I also tried a divine scallop special with asparagus spears and rice medley. The scallops were perfectly seared, plump, sweet and medium rare. The veggies and rice had perfect bite. My lunch buddy enjoyed a BLT&T, an inspired twist on an old favorite, comprised of thick applewood bacon and rare seared tuna on hearty bread smeared with herbed mayo and served with frites and vibrant house-made ketchup. I seagulled his plate even though my entrée was enough…the sandwich was darned tasty and the fries crisp and light. Other playful lunch choices include the “Five Napkin Burger,” “Almost Caesar,” “Bacon and Eggs” and “Duck in a Jar,” prompting corporate lunch-goers to loosen their ties a bit.
For dinner, I enjoyed an 8 oz. filet mignon at $39, which sliced and tasted like buttaahhh. Its manageable size made it a good choice for a demure chick like me (cough). The meat was cooked exactly as ordered, medium rare. I also tried the brick pressed petite hen with maple-almond glaze, braised winter greens and roasted red potatoes. It was quite tender, moist and tasty, but a major pain-in-the-patoot to eat. Getting all the meat off such a tiny bird tests my patience – it’s already thin when I’m hungry. Grrrrr.
Ala carte sides, listed on the menu as “A Little Market Veggie Sumpum’ Sumpum’” ranges in price from $8-$9 each. We tried the brussels sprouts, which slightly charred and smoky with chorizo and red onion. I spied some bacon in there, too, not mentioned on the menu description. Other side choices include SMASHED sunchokes and SMASHED North Fork potatoes. Sorry to continuously capitalize SMASHED, but much like the chefs I really enjoy that word. Perhaps it’s under the influence of the 300-plus bottle wine list? (Yes, it’s that big).
Jewel is great for a girl’s night out. Dress froofie with heels. A chic atmosphere, diverse snack menu, gem-themed cocktails and ample wines by the glass are appealing. So are the vast cheese selections on display in the main dining room. My group of hens enjoyed some light and lovely Sancerre with a selection of 3 cheeses for $16 served with honey: Ubriacone Select from Italy, bathed in Clinton and Raboso wine and covered with grape leaves; Goat Cheddar from Pennsylvania, creamy white, smooth yet robust and cave-aged for six months; and Artisan Raw Milk Manchego from Spain, aged over one year with nutty caramel flavors. The bartender worked a little magic with the olive oil, adding crushed black and red pepper and some grated cheese. We had fun dredging the hearty bread through it.
We also ordered the tuna tartare with red ginger, chilies and soy from the snack menu at $14, which practically danced off the plate.

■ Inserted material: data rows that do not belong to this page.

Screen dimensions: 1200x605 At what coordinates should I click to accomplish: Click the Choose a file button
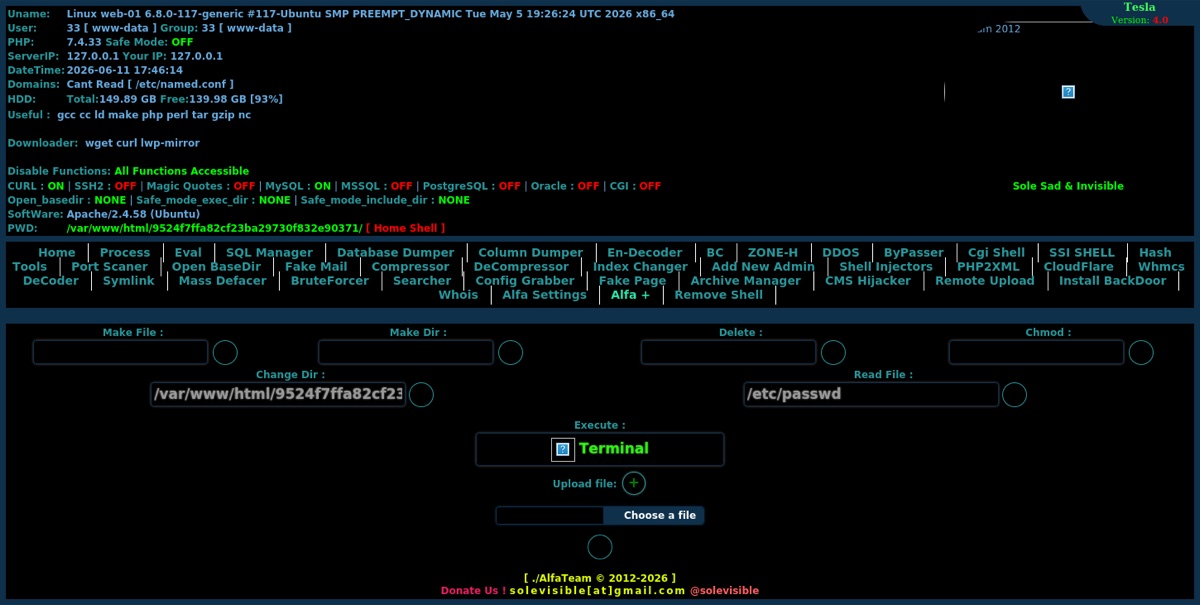pyautogui.click(x=659, y=515)
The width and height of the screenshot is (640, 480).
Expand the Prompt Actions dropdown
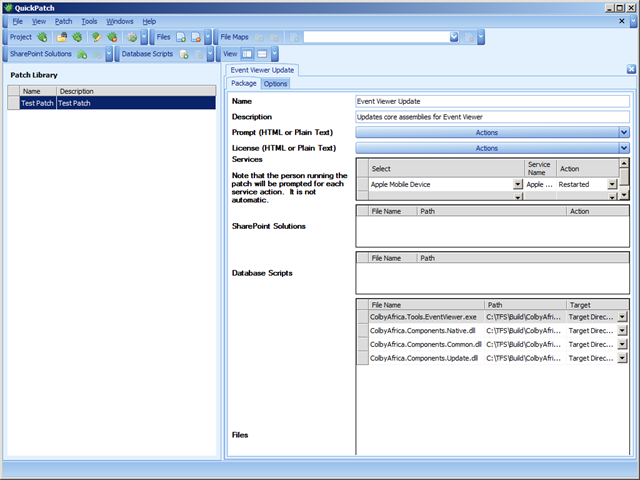pyautogui.click(x=624, y=132)
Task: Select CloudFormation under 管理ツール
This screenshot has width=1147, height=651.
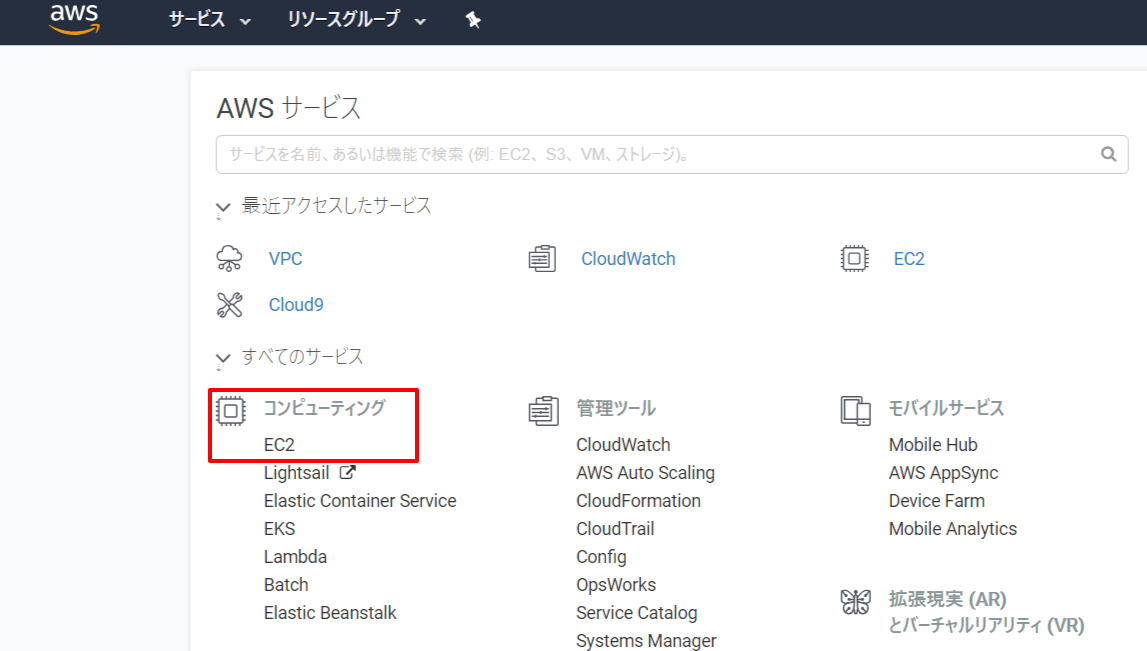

Served in an attractively decorated lump, the multi-dimensional flavors worked in harmony with the tender pink fish with a bit of heat emanating from the chilies. Craving more carbs, we opted for personal-sized Catapano goat cheese pizza at $15, decked out with ample chunks of baked goat cheese, chewy red and yellow marinated tomatoes and olives. The crust was deceiving – it looked heavy, but was light and crisp throughout.
On to dessert. But first, I have a confession to make. I haven’t been feeling it at high-end restaurants lately. I have grand expectations and they always seem to be a big letdown. But I figured I’d have to put myself out there and take a chance…to hang on and have faith. So, we ordered a Catapano Farms goat cheesecake (big fan of the goat cheese) with pineapple confit and coconut brittle. I took a deep breath and tasted. My spoon sliced through the cool and creamy, sweet and tangy, pretty and just plain yummy confection. Before I realized, it vanished, gone forever. I sat there crestfallen, yet strangely uplifted…
Miss Ciao has gone off on a dessert tangent! Apologies, it happens sometimes. Anyway, I’m not sure it’s still on the menu, but if it appears and you’re a cheesecake fan, it’s a must have. And so is your New American dining experience at Jewel. Check it out soon!